Algérie. El Watan dans l’œil du cyclone ?
La presse algérienne n’en finit pas de manger son pain noir. Le journal El Watan, un des rares titres algériens à être à jour avec le fisc, fait face à de nouveaux démêlés avec les autorités algériennes s’apparentant à des représailles.
La Caisse nationale d’assurances sociales (Cnas) a notifié dimanche à la direction du journal un redressement fiscal de 22 milliards de centimes, soit 2,2 millions d’euros.

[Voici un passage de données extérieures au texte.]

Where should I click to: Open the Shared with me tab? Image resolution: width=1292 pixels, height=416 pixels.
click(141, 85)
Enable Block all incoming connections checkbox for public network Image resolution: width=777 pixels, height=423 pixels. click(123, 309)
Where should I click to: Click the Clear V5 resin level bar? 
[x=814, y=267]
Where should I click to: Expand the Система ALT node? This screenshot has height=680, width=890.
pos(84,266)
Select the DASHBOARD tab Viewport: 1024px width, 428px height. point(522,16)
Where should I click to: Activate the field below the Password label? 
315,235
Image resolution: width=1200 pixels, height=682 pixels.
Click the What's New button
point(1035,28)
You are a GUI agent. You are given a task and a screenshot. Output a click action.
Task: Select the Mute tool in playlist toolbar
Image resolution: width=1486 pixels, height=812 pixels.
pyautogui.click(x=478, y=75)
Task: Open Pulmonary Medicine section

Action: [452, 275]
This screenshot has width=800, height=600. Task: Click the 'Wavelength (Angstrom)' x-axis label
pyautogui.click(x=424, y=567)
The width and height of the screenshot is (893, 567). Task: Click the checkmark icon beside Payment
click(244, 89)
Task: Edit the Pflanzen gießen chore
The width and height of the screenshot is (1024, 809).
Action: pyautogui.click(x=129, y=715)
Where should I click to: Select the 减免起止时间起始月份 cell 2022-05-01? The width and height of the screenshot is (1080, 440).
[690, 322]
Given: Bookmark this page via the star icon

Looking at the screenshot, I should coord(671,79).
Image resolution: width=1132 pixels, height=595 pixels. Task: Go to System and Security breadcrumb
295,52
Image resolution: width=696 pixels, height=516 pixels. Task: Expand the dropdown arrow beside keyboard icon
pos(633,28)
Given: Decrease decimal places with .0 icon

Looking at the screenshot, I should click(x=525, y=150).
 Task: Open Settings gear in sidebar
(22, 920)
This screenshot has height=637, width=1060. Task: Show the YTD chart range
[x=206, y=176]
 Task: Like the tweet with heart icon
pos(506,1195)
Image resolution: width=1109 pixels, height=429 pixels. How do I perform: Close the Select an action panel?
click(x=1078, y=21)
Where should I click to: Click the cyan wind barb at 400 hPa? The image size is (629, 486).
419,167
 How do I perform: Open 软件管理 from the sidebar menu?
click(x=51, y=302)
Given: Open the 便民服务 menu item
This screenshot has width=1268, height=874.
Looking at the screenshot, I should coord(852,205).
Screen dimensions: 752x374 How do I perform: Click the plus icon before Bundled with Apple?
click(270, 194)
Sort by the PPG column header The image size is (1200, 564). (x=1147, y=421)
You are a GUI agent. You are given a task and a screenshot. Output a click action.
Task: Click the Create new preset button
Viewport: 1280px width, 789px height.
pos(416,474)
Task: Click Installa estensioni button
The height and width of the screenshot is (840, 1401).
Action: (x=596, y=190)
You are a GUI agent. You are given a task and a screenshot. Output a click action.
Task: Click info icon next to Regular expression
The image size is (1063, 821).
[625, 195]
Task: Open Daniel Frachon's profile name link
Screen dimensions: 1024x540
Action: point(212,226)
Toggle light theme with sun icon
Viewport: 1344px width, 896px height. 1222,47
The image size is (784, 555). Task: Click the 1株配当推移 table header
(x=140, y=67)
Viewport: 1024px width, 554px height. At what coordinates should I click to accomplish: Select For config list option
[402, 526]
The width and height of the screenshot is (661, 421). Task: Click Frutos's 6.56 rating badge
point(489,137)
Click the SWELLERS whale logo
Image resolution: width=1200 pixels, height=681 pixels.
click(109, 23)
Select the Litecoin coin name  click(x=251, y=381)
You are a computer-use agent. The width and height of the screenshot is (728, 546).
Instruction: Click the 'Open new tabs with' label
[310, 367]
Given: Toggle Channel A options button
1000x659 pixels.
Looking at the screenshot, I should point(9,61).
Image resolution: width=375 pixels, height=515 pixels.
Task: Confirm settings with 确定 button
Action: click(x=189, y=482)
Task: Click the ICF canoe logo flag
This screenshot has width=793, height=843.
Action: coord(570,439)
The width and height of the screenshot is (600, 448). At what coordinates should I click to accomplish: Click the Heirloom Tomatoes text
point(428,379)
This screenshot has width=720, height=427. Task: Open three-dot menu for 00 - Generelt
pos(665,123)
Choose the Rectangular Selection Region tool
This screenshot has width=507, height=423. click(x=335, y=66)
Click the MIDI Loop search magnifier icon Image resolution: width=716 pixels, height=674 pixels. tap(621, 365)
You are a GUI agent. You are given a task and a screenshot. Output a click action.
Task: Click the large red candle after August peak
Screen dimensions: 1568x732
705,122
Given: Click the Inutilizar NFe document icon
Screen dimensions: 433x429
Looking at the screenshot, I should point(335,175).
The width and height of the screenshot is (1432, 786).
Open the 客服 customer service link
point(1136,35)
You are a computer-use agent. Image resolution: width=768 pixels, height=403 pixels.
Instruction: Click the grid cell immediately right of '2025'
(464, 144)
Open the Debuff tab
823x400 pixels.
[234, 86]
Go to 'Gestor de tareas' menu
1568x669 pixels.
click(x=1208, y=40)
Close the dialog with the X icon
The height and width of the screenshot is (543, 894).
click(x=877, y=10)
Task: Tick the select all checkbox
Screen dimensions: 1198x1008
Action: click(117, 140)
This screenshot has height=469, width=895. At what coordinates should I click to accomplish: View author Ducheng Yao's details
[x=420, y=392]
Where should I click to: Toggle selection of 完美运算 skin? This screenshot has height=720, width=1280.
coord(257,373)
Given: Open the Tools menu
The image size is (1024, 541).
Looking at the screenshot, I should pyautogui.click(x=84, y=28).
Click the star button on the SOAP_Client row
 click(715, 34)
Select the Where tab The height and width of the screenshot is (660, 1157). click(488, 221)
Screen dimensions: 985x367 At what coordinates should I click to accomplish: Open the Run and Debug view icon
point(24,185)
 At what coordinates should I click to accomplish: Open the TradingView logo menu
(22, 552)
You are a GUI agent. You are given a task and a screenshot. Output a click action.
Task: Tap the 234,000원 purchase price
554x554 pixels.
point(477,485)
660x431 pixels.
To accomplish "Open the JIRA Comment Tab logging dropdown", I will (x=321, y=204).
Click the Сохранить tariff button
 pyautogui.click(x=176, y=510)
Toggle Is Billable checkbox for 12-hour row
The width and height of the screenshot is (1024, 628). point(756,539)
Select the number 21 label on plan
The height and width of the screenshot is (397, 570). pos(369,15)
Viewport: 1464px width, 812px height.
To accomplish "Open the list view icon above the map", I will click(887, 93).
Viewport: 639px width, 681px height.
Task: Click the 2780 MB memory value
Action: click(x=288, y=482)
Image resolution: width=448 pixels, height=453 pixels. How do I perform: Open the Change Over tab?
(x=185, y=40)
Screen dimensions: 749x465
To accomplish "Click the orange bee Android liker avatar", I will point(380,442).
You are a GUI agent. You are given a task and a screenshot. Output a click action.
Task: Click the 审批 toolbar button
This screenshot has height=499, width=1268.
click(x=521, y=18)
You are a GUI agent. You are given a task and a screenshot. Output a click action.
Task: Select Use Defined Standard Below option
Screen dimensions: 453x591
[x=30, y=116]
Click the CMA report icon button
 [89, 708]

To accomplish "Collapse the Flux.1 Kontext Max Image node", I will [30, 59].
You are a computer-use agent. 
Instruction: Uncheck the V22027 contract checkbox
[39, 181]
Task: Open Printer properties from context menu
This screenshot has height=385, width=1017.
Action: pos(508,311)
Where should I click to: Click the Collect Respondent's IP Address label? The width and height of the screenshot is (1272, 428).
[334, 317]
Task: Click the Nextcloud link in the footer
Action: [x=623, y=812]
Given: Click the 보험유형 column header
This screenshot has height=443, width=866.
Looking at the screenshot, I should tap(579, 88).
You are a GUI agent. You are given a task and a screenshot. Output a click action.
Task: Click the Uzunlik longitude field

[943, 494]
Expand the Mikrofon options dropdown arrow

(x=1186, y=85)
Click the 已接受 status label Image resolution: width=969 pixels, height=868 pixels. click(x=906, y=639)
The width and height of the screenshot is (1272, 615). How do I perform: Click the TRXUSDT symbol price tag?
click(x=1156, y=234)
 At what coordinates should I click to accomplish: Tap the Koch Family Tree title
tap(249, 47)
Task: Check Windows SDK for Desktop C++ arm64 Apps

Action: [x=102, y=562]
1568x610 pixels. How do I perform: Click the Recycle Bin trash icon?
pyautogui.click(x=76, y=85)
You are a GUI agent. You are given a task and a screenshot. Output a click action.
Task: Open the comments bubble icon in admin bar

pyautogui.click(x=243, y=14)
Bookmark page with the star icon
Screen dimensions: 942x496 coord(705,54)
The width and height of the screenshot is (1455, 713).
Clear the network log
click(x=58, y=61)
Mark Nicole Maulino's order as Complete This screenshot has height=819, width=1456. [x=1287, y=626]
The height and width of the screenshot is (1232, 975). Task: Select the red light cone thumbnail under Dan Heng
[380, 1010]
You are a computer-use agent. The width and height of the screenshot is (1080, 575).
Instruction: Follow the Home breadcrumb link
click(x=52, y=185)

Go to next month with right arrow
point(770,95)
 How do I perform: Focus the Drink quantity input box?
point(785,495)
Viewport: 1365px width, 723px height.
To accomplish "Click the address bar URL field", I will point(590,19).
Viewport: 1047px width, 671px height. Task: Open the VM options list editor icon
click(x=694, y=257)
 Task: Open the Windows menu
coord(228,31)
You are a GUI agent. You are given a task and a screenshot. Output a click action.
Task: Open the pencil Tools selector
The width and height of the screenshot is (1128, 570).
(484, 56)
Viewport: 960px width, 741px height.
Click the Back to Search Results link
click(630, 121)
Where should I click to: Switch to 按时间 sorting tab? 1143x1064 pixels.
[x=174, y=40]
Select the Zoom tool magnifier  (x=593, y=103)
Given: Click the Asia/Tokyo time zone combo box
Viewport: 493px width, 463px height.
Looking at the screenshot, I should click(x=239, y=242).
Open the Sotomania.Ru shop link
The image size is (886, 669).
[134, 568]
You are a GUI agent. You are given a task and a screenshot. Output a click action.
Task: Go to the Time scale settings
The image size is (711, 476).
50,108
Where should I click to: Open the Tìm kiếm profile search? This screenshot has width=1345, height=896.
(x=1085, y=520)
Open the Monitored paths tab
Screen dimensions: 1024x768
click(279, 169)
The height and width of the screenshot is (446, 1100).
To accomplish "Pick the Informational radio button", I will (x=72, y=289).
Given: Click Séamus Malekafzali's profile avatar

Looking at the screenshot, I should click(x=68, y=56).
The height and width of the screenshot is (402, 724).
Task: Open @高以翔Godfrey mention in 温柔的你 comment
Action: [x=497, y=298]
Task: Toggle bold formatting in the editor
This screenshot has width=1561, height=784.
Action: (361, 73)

« C’est avec stupeur, indignation et inquiétude que le quotidien El Watan a pris connaissance d’une correspondance de la Cnas qui lui réclame une somme aussi faramineuse que fantaisiste de 221 084 409,75 DA due, selon l’organisme, à des impayés de cotisations sociales de ses collaborateurs et pigistes sur sept années (2005-2011) », a annoncé hier lundi dans un communiqué le conseil d’administration de la SPA El Watan.
Le journal n’a pas manqué de rappeler que « le recours à des collaborateurs est une pratique universelle » et, parce qu’ils ne sont ni permanents ni des salariés, « ils ne sont pas assujettis aux cotisations sociales du journal qui sollicite leurs services ».
« Depuis sa création, le quotidien El Watan a toujours été en règle avec cet organisme comme il l’est au demeurant avec l’ensemble des autres institutions étatiques, parmi elles la Direction des grandes entreprises (DGE), relevant de l’administration fiscale, qui l’a félicité pour le sérieux de sa relation avec les services fiscaux », est-il également écrit dans le communiqué.
Aussi, les responsables voient dans cette « injuste et dangereuse réclamation » de la Cnas une cabale politique. « Légitimement, El Watan s’interroge sur les vrais mobiles de cette démarche aussi inattendue que brutale de la Cnas qui intervient dans un contexte politique très particulier.»
La Cnas, un outil de censure ?
« L’organisme a-t-il été instrumentalisé par une quelconque autorité pour affaiblir le journal et l’empêcher de jouer un rôle d’information et d’éclairage sur les véritables enjeux des rendez-vous politiques à venir ? », s’interroge le conseil d’administration d’El Watan.
Question : pourquoi seul El Watan est visé par cette mesure alors que l’écrasante majorité des journaux recourent aux services de collaborateurs ?
Selon le directeur du recouvrement et du contentieux de la Cnas, Malek Hamdani, joint par le site TSA, l’opération de contrôle visant El Watan entre dans le cadre d’un programme d’actions de la Cnas qui touchera de nombreux quotidiens ainsi que des chaînes de télévision et de radio qui sont en infraction avec la loi.
Brandissant l’article 8 de la loi 83-14 relative aux obligations des assujettis en matière de sécurité sociale, M. Hamdani a soutenu que les journaux sont dans l’obligation de déclarer leurs collaborateurs et pigistes.
Pour ce responsable, cette opération n’a rien d’une cabale et, assure-t-il, « la Cnas n’a pas d’autre intention que la stricte application de la réglementation en matière de sécurité sociale ».
Représailles politiques ?
Ce n’est pas l’avis de Omar Belhouchet qui, lui, soutient dur comme fer que son journal fait face à des représailles politiques. « Nous considérons que c’est une affaire politique. Ce n’est pas la première et ce ne sera pas la dernière », explique-t-il.
D’aucuns ont fait un lien entre cette nouvelle escalade et la publication il y a quelques jours par El Watan d’une enquête qui met en cause la Cnas dans le dossier des soins à l’étranger.
Mais, à suivre l’explication donnée par Omar Belhouchet, il est fort probable que la vraie raison soit plutôt le dossier consacré par El Watan au 20ème anniversaire de l’arrêt du processus électoral qui aurait fait grincer quelques dents en haut lieu.
La ligne éditoriale journal d’Omar Belhouchet n’agrée-t-elle pas certaines parties ? Veut-on lui faire payer son audace journalistique ? Apparemment, oui.